La muestra retrospectiva, presentada en el Museo del Palacio de Bellas Artes, es una apuesta ambiciosa por traer a la Ciudad de México –no por primera vez, aunque sí de manera más amplia– la obra de uno de los rockstars de la historia del arte: Vasili Kandinski (1866-1944).

El pintor ruso, reconocido por su vasta y longeva trayectoria en el mundo artístico, hizo búsquedas exhaustivas acerca de cómo representar aquello que encontraba indispensable en el arte: hacer vibrar el alma humana.

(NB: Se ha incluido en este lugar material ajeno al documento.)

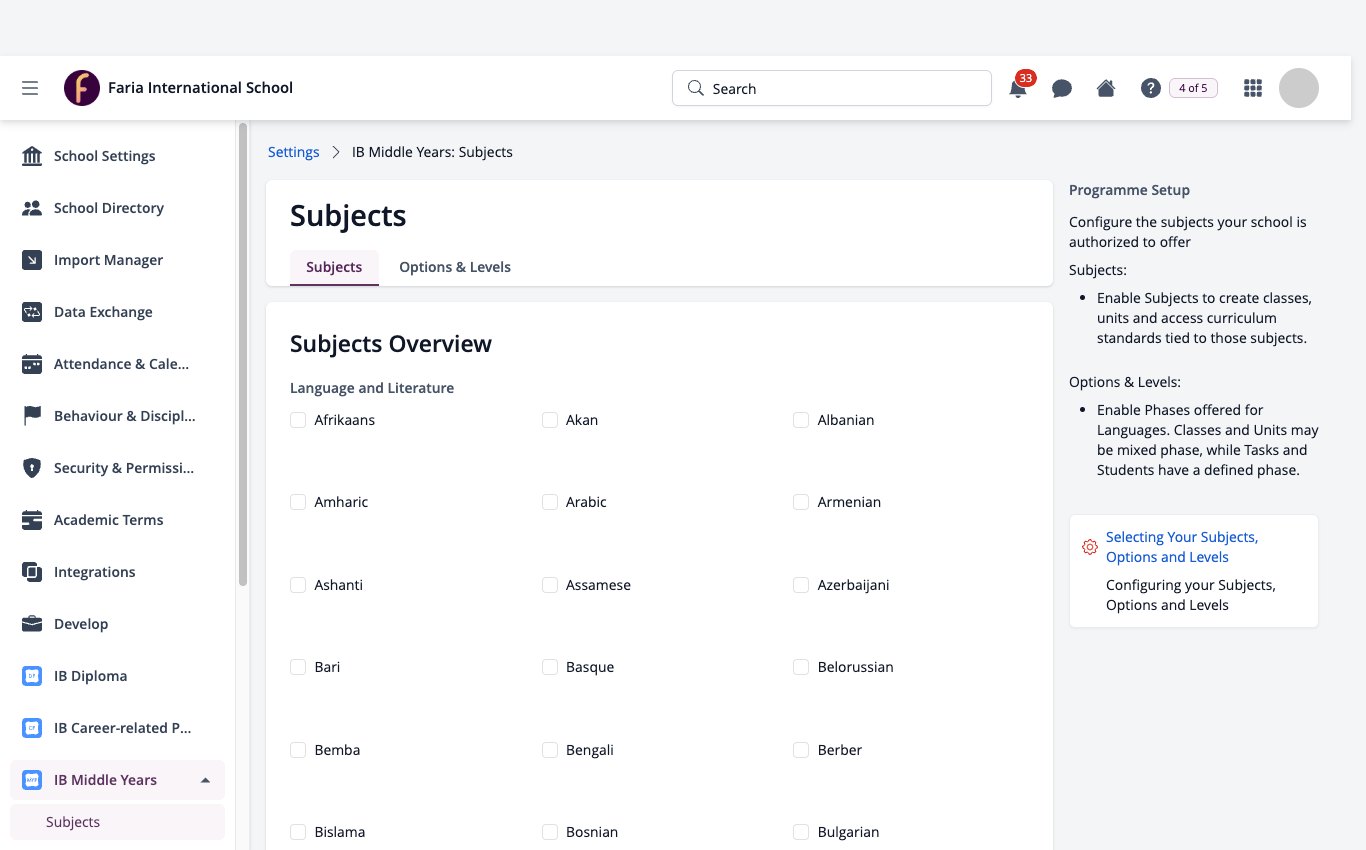Enable the Afrikaans checkbox
Screen dimensions: 1366x850
tap(298, 420)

Exploró posibilidades figurativas, expresionistas, geométricas y abstractas en la pintura, aunque siempre pensándola como un medio limitado y parcial –el fragmento de un todo más grande–. Para Kandinski, ese “mundo absoluto”, nutrido de una enorme unidad espiritual, se sentía no solo en el color y las formas, sino también en el sonido de la música y de las palabras. Llamaba a escuchar con los ojos el color, a sentir el movimiento de la música que hay en una pintura, a ver con los oídos, para romper con la lógica de que a cada sentido le corresponde una sola función, que nos hemos impuesto para experimentar el mundo.

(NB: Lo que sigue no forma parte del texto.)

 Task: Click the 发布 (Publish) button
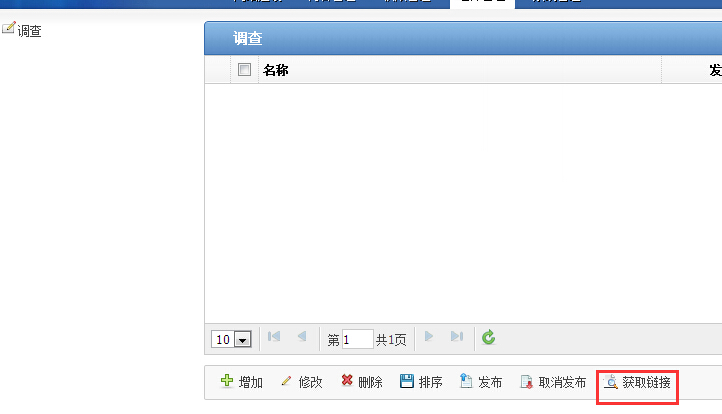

Mi recorrido empezó un poco lejos de esa poesía kandinskiana, con retos distintos sobre cómo experimentar el mundo. Formada en una fila que casi llegaba hasta la Torre Latinoamericana, la espera duró cerca de media hora, entre el organillero, los vendedores ambulantes y decenas de transeúntes dominicales que se detenían ante la megaofrenda dedicada a las víctimas de feminicidio en México –“Vivas nos queremos”, se leía en flores de cempasúchil y aserrín–. Una vez dentro del Palacio de Bellas Artes, caminamos ordenadamente, siguiendo las indicaciones del personal del museo. Pero la espera hizo que antes de entrar a las salas varias tuviéramos que hacer una parada en el baño. Diez minutos más compartiendo otra espera, pues las instalaciones porfirianas no fueron diseñadas para recibir esa cantidad de gente.

Apretujados pero al fin dentro del primer vestíbulo de Pequeños mundos, se nos sugirió que descargáramos en nuestros celulares la aplicación Art Guide para potenciar nuestra experiencia. Algunos leímos el texto de sala que nos ofrece –al público mexicano– un panorama de la compleja producción visual de Kandinski. Uno de los artistas más influyentes de la primera década del siglo XX, por la importancia de su participación en las vanguardias de su tiempo, pero, sobre todo, por su papel fundamental como impulsor de la abstracción. Con celulares en las orejas, comenzamos el recorrido.

La exposición cuenta con sesenta obras provenientes de distintas colecciones (de Rusia, Estados Unidos, Francia), organizadas de manera progresiva y lineal en cinco secciones. Primero, el Kandinski joven y poco conocido que, en sus treintas, decidió explorar imágenes figurativas inspiradas en la cultura popular rusa y sus íconos religiosos. El pintor reconocía, desde entonces, estar buscando el carácter espiritual del mundo. Para hacerlo experimentó con diferentes técnicas (xilografías, linograbados y temples sobre cartón), pero en todas repitió una paleta de colores brillante, poco usual en la pintura occidental del momento.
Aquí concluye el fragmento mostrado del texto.